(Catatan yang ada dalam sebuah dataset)

==================================================

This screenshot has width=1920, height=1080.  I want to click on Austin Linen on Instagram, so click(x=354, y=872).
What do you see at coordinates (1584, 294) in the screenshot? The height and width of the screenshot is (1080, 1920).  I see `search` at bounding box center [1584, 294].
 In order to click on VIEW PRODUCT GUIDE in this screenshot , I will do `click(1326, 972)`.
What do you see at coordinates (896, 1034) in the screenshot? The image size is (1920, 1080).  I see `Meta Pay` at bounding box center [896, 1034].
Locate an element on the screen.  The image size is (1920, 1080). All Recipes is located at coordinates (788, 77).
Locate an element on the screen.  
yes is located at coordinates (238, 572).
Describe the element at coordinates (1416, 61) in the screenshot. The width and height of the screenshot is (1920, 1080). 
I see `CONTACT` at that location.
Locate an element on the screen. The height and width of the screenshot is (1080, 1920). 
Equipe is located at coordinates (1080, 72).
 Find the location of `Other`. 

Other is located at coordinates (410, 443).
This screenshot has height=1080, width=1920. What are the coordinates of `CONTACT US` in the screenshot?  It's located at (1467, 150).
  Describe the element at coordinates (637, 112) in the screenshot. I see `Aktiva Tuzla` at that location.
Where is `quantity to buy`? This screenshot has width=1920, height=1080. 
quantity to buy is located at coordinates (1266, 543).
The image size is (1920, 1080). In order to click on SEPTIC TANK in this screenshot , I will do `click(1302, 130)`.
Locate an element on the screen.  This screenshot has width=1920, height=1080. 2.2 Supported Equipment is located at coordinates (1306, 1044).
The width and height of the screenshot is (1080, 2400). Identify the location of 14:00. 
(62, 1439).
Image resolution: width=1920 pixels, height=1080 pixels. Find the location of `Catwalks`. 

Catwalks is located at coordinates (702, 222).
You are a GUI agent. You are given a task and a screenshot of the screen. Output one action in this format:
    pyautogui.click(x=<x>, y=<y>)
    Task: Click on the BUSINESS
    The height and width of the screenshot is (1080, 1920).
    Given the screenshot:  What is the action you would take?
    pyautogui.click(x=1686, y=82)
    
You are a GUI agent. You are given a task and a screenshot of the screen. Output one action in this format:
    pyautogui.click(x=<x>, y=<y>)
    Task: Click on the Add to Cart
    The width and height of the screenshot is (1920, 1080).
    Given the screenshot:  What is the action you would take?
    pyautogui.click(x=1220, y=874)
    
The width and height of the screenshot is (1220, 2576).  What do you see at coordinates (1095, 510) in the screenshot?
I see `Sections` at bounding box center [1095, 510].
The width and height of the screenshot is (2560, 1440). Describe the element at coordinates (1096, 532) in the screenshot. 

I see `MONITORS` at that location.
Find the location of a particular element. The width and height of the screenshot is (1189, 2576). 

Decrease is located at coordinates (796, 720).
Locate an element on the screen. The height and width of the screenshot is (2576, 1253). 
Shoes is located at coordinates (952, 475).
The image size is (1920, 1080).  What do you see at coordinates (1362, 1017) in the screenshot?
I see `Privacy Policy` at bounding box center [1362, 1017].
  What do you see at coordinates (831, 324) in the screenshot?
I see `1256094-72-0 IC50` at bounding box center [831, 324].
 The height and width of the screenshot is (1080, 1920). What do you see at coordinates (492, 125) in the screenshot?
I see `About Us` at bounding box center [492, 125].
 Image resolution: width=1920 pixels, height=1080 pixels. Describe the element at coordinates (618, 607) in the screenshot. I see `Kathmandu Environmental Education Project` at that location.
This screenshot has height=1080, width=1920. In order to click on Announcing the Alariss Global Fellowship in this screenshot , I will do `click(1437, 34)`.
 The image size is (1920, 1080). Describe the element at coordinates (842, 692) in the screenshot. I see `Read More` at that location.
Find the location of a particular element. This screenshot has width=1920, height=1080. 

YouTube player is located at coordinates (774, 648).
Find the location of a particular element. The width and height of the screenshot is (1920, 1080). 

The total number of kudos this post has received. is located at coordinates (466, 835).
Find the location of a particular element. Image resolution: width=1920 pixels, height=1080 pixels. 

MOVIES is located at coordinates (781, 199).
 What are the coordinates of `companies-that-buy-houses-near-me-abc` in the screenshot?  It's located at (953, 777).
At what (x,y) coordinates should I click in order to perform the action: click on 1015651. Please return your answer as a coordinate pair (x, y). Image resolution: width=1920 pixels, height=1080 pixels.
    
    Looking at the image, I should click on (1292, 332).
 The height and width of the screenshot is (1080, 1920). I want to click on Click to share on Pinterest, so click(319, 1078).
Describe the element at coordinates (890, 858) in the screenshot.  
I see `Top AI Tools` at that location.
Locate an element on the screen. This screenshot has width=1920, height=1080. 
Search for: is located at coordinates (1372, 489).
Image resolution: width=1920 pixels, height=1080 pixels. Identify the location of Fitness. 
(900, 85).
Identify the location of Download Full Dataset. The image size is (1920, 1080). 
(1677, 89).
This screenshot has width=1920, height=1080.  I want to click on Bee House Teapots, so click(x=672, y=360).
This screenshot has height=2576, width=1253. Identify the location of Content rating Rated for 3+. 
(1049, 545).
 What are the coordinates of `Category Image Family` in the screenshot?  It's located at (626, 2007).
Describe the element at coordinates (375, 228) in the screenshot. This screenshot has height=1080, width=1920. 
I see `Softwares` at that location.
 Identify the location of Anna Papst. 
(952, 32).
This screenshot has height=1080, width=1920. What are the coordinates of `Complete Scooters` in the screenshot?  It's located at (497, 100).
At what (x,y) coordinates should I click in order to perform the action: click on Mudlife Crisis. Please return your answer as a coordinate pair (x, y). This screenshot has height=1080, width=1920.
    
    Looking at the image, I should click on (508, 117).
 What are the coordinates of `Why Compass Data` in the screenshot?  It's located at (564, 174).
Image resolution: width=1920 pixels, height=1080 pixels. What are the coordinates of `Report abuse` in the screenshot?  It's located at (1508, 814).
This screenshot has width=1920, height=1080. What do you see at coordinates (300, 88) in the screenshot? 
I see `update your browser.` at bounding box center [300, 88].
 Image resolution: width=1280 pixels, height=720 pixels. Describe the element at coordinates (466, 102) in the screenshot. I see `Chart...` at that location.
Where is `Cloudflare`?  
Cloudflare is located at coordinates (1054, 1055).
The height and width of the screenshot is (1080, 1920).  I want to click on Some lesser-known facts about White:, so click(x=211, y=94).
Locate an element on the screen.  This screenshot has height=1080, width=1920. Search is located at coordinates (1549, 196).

==================================================

Latihan: Tampilkan setiap baris dari catatan di atas yang memuat kata "want".

Jawaban lengkap:
This screenshot has width=1920, height=1080.  I want to click on Austin Linen on Instagram, so click(x=354, y=872).
 The height and width of the screenshot is (1080, 1920). I want to click on Click to share on Pinterest, so click(319, 1078).
This screenshot has width=1920, height=1080.  I want to click on Bee House Teapots, so click(x=672, y=360).
The height and width of the screenshot is (1080, 1920).  I want to click on Some lesser-known facts about White:, so click(x=211, y=94).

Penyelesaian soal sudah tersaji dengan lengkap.